- [Supplied material]
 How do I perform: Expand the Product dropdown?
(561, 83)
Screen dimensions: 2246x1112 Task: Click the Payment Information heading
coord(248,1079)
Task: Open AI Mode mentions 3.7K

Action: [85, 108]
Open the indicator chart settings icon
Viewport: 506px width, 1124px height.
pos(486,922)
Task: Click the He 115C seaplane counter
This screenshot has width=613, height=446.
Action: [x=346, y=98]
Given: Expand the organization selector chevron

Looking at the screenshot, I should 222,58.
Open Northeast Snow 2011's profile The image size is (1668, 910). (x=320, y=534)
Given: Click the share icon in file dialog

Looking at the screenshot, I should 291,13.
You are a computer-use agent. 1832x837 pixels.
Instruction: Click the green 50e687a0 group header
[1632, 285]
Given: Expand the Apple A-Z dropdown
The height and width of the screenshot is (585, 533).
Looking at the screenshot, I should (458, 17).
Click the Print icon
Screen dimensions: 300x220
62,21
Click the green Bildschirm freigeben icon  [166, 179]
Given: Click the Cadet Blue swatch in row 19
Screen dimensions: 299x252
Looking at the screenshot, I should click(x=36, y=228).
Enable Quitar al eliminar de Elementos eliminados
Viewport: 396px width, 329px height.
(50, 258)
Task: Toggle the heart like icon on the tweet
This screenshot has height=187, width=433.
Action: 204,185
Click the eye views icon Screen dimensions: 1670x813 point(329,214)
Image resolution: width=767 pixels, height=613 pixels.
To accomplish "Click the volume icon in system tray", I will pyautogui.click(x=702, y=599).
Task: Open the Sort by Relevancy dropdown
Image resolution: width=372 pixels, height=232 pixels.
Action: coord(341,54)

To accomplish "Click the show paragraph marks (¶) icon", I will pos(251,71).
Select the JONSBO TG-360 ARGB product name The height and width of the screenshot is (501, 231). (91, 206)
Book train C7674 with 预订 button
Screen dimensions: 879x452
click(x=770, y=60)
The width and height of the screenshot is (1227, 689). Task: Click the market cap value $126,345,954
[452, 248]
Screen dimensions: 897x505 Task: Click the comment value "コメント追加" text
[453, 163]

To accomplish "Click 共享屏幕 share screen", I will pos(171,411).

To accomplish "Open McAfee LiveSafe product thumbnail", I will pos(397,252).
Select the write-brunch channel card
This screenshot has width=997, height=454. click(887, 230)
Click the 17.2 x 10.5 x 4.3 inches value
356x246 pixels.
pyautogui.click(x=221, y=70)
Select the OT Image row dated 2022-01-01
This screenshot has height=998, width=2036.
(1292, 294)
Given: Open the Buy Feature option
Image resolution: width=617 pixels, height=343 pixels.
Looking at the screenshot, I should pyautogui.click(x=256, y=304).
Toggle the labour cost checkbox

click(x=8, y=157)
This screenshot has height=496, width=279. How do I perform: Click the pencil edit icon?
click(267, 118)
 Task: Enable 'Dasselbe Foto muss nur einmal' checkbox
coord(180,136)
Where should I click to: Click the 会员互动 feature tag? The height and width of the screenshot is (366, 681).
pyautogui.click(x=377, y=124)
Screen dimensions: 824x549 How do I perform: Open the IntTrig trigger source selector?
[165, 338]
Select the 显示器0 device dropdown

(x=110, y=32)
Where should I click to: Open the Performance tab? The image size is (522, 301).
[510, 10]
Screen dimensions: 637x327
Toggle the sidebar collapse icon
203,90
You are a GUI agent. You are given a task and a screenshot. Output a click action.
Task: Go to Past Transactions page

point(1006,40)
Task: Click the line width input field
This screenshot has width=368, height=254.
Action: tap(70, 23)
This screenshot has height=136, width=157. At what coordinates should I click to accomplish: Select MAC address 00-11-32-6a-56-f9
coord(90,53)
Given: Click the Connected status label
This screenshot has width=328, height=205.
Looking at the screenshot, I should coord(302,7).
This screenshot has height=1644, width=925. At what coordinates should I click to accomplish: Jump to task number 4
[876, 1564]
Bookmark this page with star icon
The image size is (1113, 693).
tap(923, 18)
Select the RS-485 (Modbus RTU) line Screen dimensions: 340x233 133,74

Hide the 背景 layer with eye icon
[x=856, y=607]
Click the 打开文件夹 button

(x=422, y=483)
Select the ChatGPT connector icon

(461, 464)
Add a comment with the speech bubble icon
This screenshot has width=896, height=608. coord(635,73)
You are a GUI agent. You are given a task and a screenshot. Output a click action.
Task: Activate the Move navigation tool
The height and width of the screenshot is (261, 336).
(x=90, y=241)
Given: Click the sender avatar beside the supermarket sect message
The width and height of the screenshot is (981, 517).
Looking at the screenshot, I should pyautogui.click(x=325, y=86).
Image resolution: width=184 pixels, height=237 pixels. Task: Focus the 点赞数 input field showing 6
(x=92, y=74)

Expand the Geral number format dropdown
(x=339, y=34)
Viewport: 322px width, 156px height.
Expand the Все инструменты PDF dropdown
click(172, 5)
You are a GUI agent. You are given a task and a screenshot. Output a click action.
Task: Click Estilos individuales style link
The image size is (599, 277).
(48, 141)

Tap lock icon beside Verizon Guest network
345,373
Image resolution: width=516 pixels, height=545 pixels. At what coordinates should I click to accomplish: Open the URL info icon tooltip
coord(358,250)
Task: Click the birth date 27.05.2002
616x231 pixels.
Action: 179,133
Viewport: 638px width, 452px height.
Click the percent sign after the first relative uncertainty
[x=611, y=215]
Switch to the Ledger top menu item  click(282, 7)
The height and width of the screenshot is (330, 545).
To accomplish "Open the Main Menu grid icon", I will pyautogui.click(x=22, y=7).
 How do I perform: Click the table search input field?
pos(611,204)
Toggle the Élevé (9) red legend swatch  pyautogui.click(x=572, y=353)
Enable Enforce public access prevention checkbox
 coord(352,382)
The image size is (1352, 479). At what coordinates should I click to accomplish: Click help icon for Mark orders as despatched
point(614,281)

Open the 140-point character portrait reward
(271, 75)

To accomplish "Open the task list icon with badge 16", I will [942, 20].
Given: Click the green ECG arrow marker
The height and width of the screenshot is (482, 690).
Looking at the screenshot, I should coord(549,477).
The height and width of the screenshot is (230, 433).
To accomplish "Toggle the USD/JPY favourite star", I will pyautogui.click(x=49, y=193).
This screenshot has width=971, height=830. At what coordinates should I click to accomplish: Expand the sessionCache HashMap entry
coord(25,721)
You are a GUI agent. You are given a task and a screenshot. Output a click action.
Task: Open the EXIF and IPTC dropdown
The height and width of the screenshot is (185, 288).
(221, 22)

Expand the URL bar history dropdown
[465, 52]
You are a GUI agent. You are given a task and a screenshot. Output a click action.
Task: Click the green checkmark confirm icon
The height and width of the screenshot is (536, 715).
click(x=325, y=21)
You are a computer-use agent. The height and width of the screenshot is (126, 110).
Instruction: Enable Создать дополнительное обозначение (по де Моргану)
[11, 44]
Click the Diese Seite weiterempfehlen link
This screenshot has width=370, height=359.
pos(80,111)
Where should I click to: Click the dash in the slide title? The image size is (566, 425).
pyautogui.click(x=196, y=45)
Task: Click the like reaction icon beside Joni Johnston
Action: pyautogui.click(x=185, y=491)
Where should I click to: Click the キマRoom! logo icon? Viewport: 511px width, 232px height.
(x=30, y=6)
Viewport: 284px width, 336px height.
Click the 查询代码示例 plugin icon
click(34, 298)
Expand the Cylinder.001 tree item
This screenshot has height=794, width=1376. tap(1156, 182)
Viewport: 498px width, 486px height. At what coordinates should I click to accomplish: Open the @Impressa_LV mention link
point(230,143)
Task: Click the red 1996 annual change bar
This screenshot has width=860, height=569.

- [Work order] With "will" as the word to match, copy each line of the records that has it.

- [Solved problem]
To accomplish "Click the volume icon in system tray", I will pyautogui.click(x=702, y=599).
To accomplish "Click the show paragraph marks (¶) icon", I will pos(251,71).
To accomplish "Click 共享屏幕 share screen", I will pos(171,411).
To accomplish "Open McAfee LiveSafe product thumbnail", I will pos(397,252).
To accomplish "Open the Main Menu grid icon", I will pyautogui.click(x=22, y=7).
To accomplish "Open the task list icon with badge 16", I will [942, 20].
To accomplish "Toggle the USD/JPY favourite star", I will pyautogui.click(x=49, y=193).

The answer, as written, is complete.